A actriz Joana Figueira juntou-se no palco ao também actor (e encenador) Fernando Jorge Lopes e à cantautora Vanessa Borges para ler a intervenção das quatro organizações promotoras da manifestação. Nela repete-se os números da tragédia e nomeia-se os seus responsáveis; repudia-se os bombardeamentos massivos e indiscriminados sobre infra-estruturas civis, profissionais de saúde, trabalhadores humanitários e caravanas de refugiados; denuncia-se o assassinato – e decorrente silenciamento – de jornalistas, as sevícias e humilhações na Cisjordânia e Jerusalém e o uso da fome como arma de guerra.

CPPC, CGTP-IN, MPPM e Ruído valorizaram ainda a iniciativa meritória da África do Sul lembrando as palavras de Nelson Mandela após o fim do apartheid no seu país: «A nossa liberdade nunca estará completa sem a liberdade dos palestinianos.» E reafirmaram a sua solidariedade de sempre com a resistência do povo palestiniano e «com o seu direito a viver em paz na sua terra, livre de opressão, de discriminação e colonização, conforme o direito internacional».

No ano em que a Revolução de Abril cumpre meio século lembrou-se que entre os seus valores estão a paz, a cooperação, a soberania e o direito dos povos a resistirem à opressão – inscritos no artigo 7.º da Constituição da República Portuguesa. No fim, indiferentes à chuva que finalmente caía, cantou-se Grândola, Vila Morena, por uma terra – um mundo – de fraternidade.

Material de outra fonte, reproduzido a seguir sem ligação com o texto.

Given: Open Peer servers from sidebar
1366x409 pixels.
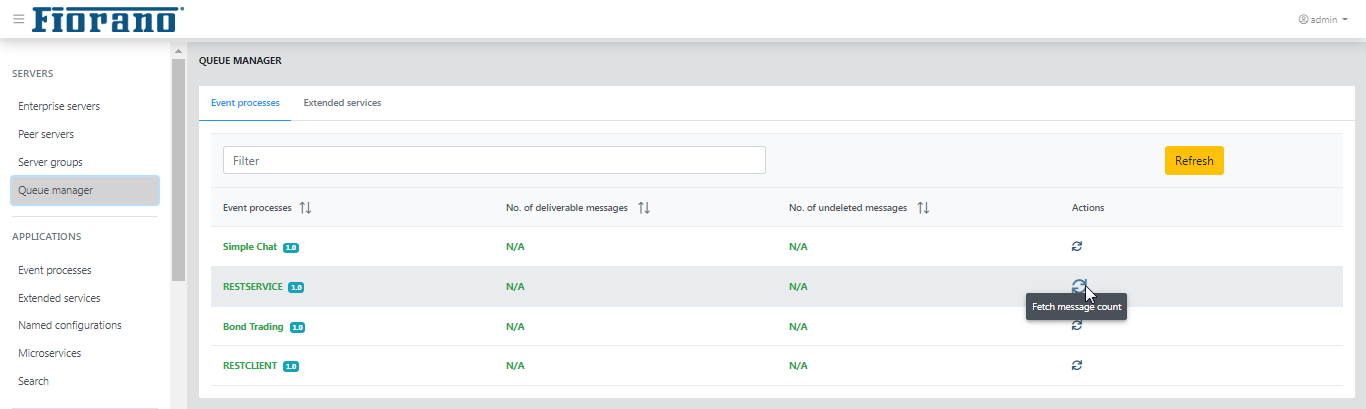Looking at the screenshot, I should pos(46,134).
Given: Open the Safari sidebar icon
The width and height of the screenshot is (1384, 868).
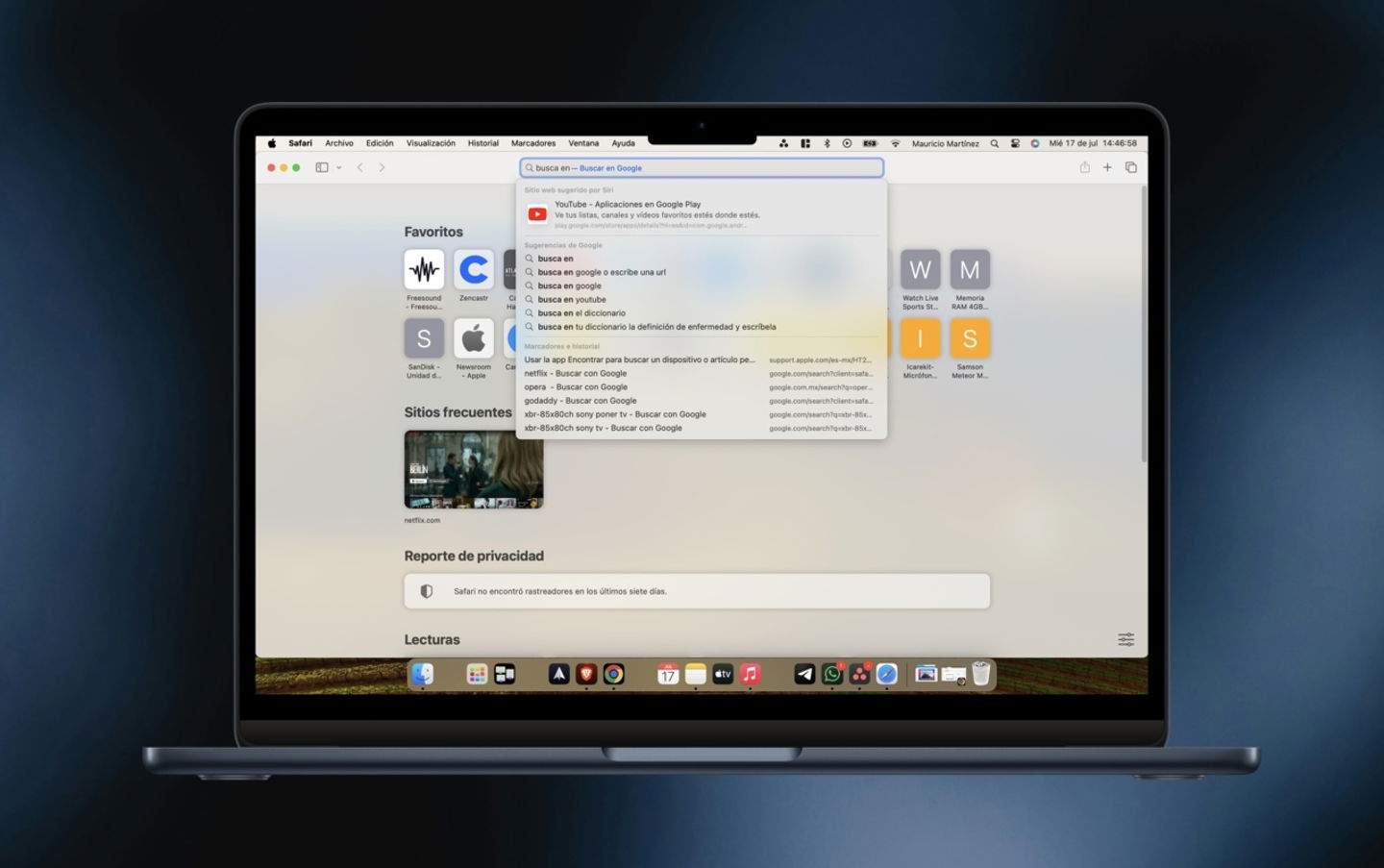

No dia 24 a solidariedade volta à rua, no Porto (ver pág. 32).


Cresce o apoio mundial à iniciativa da África do Sul

O CPPC e o MPPM subscreveram uma carta que apela aos Estados de todo o mundo para que apoiem o processo da África do Sul que acusa Israel de violação da Convenção sobre o Genocídio, no Tribunal Internacional de Justiça. Até ao momento o número de organizações subscritoras ultrapassou já as 1500 em todo o mundo.

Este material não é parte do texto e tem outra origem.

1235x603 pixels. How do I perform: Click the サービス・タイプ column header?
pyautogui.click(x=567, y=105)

A carta apela aos Estados para que apresentem declarações de apoio ao processo iniciado pela África do Sul (o que pode ser feito em qualquer momento), com o objetivo de denunciar, responsabilizar e prevenir que Israel continue a praticar crimes contra o povo palestiniano, incluindo o de genocídio – como definido pela Convenção sobre o Genocídio.